**PROBLEM STATEMENT**
Copy out every line in the items below that contains the word "menu".

[A block of data]
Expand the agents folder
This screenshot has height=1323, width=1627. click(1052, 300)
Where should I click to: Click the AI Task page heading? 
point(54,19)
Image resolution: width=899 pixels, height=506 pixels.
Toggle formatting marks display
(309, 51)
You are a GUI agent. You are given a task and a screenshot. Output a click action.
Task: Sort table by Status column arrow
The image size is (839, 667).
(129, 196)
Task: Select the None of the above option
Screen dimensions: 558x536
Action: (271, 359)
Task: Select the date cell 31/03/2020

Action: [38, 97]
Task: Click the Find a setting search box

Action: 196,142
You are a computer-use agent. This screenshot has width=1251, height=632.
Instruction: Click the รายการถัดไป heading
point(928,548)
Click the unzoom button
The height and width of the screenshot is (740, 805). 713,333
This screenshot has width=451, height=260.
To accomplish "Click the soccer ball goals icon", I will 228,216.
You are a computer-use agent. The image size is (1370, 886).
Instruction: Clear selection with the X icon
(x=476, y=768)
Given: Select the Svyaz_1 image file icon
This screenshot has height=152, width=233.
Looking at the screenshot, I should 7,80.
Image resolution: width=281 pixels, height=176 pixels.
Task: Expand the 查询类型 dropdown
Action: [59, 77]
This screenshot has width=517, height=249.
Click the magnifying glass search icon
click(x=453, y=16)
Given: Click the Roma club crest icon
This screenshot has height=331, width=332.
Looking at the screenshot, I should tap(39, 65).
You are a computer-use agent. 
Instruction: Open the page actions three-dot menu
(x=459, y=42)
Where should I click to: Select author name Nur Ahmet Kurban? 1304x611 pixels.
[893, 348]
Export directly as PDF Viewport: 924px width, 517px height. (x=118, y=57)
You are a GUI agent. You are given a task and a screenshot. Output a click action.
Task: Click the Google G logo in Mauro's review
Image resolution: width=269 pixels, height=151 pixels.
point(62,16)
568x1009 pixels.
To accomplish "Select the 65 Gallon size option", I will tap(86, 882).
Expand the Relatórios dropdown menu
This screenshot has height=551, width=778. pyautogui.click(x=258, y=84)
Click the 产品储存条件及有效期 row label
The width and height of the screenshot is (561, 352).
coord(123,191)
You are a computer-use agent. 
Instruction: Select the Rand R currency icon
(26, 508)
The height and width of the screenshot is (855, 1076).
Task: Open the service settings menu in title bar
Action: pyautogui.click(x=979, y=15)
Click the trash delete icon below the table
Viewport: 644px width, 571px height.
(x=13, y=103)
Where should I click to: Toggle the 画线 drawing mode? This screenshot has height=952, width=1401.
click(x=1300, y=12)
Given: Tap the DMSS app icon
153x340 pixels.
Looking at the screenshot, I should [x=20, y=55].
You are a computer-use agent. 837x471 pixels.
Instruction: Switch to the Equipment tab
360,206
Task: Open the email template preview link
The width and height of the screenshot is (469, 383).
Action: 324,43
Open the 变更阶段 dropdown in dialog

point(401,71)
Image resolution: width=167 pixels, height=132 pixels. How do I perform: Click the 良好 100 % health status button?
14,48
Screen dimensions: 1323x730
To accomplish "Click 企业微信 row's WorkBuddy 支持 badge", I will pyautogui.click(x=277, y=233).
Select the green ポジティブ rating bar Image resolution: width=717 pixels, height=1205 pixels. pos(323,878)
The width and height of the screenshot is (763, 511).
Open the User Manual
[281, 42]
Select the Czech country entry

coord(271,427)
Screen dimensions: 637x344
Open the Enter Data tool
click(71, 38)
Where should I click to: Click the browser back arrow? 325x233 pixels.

**ANSWER FOR THIS EXERCISE**
Instruction: Open the page actions three-dot menu
Expand the Relatórios dropdown menu
Task: Open the service settings menu in title bar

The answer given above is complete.